| EXCERPTED RECORDS |
========
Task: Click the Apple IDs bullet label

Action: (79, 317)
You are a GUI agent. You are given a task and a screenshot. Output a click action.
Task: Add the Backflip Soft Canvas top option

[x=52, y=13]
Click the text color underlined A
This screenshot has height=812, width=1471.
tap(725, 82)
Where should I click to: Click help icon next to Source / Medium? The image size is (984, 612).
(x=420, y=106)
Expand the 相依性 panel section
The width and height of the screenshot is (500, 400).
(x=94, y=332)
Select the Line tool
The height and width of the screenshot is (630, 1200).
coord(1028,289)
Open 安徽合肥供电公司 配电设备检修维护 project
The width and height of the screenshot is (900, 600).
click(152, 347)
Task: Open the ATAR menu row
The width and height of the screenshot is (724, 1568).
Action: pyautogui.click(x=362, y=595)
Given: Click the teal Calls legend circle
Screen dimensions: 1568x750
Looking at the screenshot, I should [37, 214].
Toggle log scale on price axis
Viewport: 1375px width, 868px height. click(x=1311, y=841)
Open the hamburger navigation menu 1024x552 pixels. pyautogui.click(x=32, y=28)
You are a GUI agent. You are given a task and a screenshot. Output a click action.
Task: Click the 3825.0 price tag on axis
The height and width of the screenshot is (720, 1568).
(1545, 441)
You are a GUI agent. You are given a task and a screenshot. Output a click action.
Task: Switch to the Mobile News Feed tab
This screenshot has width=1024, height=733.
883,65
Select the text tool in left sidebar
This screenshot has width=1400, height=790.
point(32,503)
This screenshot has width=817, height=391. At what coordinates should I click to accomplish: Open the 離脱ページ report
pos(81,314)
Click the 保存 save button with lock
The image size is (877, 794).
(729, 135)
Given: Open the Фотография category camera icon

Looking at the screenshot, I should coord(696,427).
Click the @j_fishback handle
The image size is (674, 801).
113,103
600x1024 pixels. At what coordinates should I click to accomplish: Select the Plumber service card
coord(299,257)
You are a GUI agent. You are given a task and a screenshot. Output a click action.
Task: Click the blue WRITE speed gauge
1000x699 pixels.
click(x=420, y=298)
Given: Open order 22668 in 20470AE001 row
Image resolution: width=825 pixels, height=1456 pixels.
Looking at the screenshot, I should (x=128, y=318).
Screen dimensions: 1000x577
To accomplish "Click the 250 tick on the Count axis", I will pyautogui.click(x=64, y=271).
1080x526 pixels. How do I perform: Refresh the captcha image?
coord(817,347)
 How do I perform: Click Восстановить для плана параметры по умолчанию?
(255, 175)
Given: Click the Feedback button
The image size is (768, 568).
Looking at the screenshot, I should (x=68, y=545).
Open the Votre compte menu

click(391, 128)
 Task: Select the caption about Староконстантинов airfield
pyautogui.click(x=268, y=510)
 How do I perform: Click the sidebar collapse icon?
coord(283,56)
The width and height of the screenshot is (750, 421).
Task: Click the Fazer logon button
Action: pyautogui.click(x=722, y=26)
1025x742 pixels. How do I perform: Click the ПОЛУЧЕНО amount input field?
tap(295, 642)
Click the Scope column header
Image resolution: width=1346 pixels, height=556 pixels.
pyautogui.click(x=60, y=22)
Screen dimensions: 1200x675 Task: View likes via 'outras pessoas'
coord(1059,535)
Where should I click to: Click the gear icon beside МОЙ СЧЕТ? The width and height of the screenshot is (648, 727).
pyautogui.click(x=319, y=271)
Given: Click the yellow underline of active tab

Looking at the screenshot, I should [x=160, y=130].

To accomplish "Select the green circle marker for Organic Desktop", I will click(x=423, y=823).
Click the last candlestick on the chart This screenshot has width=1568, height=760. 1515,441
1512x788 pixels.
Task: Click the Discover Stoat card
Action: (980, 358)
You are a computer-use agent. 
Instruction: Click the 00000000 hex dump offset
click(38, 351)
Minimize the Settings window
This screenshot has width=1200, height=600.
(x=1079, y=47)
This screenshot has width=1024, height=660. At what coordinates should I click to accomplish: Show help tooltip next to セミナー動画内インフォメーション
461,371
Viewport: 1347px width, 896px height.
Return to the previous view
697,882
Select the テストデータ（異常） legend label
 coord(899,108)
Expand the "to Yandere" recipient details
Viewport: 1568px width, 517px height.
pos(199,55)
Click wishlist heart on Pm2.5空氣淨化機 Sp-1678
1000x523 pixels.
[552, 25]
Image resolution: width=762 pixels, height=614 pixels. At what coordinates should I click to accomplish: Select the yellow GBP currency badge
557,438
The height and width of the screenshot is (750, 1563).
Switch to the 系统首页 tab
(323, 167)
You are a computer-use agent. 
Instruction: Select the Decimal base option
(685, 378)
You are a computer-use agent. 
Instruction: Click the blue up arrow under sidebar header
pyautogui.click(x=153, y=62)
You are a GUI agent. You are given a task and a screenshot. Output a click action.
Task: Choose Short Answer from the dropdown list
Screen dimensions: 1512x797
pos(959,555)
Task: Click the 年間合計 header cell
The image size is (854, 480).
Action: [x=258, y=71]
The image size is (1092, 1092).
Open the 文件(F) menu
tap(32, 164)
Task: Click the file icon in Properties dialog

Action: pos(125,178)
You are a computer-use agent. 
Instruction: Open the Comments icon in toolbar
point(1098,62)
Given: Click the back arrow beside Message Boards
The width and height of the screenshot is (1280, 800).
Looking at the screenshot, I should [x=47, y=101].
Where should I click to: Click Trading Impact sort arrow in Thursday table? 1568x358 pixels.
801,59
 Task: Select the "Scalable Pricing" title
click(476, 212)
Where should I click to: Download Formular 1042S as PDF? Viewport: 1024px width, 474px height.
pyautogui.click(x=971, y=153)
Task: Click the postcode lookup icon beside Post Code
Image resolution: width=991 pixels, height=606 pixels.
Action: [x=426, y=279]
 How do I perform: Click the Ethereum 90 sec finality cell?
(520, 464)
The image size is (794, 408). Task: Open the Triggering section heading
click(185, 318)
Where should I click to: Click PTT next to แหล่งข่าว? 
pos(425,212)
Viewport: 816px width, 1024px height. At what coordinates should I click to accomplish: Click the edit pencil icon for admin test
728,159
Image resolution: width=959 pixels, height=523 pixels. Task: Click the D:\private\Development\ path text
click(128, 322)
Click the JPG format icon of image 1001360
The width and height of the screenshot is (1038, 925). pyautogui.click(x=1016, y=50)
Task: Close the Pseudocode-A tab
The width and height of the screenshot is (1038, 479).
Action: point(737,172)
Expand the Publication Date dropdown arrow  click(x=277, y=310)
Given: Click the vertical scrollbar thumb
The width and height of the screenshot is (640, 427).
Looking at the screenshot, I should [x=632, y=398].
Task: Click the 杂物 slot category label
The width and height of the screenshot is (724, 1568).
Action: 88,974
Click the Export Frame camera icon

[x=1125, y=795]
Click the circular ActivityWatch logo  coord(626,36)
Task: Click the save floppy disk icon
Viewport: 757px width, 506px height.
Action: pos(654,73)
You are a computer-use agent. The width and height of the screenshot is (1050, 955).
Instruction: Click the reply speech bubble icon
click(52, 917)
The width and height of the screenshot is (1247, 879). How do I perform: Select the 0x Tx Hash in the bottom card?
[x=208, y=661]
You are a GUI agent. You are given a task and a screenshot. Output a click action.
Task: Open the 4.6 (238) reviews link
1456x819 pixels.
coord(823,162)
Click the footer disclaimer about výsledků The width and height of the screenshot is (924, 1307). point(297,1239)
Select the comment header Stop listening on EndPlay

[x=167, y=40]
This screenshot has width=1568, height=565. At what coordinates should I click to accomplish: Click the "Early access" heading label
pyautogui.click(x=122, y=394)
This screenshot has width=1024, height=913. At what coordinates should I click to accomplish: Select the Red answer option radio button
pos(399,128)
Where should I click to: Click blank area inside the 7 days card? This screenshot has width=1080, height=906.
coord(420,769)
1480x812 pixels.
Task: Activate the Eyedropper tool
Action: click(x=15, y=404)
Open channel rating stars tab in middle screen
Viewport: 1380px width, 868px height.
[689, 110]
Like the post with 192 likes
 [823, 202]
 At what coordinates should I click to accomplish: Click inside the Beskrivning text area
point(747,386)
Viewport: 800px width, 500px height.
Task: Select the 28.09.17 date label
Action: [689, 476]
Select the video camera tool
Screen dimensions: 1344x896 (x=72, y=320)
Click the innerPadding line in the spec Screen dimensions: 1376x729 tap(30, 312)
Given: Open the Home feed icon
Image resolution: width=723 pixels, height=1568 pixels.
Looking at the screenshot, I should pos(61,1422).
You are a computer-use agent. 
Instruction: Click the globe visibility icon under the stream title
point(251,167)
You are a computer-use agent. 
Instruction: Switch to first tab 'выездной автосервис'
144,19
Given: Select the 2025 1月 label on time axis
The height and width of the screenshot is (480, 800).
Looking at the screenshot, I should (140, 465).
========
| ASSIGNMENT |
Every line above from the line with "Click the JPG format icon of image 1001360" to the line with "Click the circular", inclusive, must be returned exactly; no other line belongs in the reply.

| SOLVED PROBLEM |
Click the JPG format icon of image 1001360
The width and height of the screenshot is (1038, 925). pyautogui.click(x=1016, y=50)
Task: Close the Pseudocode-A tab
The width and height of the screenshot is (1038, 479).
Action: point(737,172)
Expand the Publication Date dropdown arrow  click(x=277, y=310)
Given: Click the vertical scrollbar thumb
The width and height of the screenshot is (640, 427).
Looking at the screenshot, I should [x=632, y=398].
Task: Click the 杂物 slot category label
The width and height of the screenshot is (724, 1568).
Action: 88,974
Click the Export Frame camera icon

[x=1125, y=795]
Click the circular ActivityWatch logo  coord(626,36)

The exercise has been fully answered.